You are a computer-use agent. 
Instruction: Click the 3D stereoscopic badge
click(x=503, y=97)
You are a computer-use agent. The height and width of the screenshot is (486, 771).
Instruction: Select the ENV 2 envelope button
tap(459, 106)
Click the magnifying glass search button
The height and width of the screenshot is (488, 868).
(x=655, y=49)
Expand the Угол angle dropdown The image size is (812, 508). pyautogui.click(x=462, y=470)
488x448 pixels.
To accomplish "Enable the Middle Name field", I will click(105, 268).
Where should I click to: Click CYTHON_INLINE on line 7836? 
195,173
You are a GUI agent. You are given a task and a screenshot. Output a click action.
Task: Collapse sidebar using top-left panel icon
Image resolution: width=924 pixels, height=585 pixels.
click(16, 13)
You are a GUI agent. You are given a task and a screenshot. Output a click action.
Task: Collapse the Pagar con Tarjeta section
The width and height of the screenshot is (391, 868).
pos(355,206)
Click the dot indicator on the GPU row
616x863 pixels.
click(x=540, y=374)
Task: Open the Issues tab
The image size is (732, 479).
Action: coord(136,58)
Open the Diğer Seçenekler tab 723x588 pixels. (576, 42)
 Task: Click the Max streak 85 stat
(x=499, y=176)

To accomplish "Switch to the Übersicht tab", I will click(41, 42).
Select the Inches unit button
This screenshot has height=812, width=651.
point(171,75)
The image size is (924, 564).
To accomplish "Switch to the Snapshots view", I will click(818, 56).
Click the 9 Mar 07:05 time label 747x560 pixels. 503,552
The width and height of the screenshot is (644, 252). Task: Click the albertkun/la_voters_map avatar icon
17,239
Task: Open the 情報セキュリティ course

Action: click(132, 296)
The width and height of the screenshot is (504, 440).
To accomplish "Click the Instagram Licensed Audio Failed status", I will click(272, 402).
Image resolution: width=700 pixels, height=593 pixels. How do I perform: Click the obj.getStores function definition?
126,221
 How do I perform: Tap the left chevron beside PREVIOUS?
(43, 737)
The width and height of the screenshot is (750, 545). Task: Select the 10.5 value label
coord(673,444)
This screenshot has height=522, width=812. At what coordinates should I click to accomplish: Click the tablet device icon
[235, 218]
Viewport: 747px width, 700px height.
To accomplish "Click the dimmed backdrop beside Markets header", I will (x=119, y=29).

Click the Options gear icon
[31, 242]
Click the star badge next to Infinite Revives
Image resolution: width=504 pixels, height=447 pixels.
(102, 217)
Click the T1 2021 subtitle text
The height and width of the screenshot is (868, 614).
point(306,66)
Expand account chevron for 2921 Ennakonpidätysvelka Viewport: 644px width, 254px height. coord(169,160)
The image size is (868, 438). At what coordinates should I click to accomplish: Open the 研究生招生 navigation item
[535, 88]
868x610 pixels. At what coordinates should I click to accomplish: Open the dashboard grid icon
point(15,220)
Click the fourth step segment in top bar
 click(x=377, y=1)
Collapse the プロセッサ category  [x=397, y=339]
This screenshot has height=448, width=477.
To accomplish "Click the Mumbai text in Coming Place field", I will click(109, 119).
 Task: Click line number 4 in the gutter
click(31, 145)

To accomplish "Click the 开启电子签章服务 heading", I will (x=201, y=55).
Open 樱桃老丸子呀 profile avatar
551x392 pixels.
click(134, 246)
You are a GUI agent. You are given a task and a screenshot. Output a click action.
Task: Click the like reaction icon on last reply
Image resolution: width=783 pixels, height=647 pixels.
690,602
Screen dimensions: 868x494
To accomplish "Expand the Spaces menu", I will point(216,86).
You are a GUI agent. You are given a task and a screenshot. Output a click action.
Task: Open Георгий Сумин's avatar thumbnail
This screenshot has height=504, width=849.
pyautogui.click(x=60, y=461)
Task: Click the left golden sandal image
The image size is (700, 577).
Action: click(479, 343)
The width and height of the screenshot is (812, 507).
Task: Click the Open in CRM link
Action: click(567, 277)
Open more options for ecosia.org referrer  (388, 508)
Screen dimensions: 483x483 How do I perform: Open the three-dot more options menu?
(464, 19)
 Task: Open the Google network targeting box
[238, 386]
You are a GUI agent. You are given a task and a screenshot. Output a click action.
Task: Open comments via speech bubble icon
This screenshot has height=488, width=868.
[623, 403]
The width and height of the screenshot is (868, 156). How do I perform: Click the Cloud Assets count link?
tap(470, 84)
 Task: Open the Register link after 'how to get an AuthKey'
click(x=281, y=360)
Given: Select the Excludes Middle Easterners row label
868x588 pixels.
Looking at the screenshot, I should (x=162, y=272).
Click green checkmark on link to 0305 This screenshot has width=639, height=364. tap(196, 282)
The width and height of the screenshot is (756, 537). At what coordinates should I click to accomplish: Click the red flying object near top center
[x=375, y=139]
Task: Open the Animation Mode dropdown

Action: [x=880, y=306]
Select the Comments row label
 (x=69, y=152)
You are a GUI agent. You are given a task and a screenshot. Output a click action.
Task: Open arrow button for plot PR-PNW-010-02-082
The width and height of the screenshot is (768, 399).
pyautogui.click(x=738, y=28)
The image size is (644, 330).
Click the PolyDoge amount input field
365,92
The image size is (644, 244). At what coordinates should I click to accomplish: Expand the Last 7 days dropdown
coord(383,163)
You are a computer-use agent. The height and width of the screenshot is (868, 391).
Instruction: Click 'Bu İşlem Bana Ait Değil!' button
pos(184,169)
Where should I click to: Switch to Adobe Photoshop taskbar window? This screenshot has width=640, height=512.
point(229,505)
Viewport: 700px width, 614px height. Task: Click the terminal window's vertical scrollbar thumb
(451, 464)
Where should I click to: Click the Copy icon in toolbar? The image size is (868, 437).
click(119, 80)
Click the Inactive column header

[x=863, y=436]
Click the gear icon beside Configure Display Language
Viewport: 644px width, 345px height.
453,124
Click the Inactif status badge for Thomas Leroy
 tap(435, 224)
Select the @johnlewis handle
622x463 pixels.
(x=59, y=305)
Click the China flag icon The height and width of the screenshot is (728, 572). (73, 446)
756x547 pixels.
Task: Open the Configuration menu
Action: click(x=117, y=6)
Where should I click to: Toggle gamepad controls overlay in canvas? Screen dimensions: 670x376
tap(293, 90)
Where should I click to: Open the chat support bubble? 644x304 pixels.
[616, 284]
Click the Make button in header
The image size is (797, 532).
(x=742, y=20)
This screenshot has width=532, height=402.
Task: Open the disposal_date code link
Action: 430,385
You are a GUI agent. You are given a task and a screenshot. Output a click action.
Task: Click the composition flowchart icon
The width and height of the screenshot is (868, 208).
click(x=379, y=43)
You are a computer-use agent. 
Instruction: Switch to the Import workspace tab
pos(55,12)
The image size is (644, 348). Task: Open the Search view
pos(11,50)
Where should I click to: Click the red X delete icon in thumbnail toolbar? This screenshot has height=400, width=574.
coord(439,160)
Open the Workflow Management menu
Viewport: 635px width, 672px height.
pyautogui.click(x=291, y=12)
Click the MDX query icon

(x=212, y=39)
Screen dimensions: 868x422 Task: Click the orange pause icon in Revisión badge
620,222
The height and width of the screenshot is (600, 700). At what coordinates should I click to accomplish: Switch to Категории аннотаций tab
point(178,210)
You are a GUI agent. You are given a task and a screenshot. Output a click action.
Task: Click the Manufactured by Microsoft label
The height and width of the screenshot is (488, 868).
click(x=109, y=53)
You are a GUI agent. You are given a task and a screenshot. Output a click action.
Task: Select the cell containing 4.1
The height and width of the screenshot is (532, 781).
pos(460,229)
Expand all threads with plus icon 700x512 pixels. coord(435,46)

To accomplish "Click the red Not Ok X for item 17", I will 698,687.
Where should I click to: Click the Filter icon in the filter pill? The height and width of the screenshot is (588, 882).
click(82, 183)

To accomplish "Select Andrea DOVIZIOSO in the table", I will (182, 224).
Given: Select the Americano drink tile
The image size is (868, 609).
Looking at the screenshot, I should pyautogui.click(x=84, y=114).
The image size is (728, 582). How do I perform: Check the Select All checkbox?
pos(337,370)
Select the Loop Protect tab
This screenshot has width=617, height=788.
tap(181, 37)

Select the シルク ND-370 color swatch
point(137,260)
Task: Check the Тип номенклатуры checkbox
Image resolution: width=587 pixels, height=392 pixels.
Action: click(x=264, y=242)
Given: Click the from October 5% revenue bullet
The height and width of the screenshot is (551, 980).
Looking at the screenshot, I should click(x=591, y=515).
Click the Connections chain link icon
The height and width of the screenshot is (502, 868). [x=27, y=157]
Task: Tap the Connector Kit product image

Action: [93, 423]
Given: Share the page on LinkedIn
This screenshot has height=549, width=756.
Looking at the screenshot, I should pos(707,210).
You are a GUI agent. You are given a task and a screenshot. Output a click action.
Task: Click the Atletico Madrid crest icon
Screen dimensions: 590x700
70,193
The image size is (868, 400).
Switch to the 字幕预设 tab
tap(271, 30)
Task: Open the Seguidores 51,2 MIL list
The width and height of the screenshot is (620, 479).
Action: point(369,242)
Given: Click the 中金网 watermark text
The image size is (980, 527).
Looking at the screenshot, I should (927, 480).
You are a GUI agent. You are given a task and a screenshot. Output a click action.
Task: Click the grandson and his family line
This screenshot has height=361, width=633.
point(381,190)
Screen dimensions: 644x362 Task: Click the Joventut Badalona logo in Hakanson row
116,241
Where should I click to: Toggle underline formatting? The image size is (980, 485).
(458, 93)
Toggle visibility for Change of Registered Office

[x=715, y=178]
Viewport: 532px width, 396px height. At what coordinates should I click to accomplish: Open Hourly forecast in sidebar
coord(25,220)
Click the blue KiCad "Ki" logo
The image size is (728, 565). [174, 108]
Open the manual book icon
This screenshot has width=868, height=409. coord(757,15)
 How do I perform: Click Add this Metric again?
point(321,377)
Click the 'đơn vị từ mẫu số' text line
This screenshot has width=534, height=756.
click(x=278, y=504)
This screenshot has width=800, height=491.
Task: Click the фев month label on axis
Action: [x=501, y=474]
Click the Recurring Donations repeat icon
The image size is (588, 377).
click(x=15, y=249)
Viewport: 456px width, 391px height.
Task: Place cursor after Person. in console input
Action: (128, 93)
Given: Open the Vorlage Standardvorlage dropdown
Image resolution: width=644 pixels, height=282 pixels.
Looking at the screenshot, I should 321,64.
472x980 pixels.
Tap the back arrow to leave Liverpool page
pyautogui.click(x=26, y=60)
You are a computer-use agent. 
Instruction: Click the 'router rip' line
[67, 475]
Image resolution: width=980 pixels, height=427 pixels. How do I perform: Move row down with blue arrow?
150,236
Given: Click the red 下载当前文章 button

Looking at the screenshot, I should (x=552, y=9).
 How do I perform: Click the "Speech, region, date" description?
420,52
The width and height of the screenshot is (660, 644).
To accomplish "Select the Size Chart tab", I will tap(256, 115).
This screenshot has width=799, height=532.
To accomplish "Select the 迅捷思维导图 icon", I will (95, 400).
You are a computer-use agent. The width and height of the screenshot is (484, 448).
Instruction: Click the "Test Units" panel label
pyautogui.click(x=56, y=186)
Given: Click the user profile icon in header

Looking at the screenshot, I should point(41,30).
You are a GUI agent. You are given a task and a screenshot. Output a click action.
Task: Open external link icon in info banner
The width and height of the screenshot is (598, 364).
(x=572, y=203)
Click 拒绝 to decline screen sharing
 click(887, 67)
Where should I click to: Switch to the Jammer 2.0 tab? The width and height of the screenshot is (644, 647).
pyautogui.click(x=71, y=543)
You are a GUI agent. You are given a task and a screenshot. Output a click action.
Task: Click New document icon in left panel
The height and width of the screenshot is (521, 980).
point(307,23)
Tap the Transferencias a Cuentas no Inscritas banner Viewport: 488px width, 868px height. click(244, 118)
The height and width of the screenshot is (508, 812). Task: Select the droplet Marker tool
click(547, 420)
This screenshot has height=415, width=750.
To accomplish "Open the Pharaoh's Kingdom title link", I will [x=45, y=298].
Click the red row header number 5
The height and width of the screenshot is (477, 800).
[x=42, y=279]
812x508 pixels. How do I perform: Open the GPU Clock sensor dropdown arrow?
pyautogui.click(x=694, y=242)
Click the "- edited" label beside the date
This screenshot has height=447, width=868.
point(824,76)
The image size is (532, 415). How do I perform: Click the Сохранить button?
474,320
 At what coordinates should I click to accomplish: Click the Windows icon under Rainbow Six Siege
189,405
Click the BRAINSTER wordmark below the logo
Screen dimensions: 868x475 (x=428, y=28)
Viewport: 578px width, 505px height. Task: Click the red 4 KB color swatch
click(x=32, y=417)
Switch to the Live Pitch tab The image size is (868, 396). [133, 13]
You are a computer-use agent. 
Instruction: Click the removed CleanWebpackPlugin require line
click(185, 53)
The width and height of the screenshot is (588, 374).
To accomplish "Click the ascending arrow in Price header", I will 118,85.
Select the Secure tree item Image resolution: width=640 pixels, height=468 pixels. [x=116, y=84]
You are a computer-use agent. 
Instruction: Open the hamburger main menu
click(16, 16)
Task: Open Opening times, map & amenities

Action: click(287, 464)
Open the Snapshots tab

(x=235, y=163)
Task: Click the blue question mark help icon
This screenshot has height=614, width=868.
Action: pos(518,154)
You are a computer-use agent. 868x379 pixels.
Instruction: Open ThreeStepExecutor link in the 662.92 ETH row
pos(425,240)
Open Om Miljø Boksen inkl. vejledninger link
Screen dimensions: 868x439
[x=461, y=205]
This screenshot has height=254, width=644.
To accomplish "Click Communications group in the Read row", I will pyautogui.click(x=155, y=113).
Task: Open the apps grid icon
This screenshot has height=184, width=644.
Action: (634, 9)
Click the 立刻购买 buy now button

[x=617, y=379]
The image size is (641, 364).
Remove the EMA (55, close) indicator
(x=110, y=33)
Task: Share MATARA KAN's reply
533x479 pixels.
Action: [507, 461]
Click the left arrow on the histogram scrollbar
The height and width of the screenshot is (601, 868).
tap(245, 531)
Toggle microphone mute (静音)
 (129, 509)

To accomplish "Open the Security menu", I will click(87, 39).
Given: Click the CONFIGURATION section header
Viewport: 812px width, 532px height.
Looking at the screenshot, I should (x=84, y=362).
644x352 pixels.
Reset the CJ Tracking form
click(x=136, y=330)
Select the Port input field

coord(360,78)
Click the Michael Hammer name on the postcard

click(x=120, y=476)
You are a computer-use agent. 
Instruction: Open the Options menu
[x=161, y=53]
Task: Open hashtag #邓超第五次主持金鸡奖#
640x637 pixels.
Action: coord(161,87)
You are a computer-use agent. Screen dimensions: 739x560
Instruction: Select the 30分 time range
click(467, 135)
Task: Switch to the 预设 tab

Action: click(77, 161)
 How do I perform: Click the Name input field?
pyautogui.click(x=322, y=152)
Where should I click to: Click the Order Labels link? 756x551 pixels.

================================

#### [WHAT YOU WILL DO]
The lines holding the word "Share" are the answer. Pull them out of the records and copy them.

#### [WRITTEN RESPONSE]
Given: Share the page on LinkedIn
Task: Share MATARA KAN's reply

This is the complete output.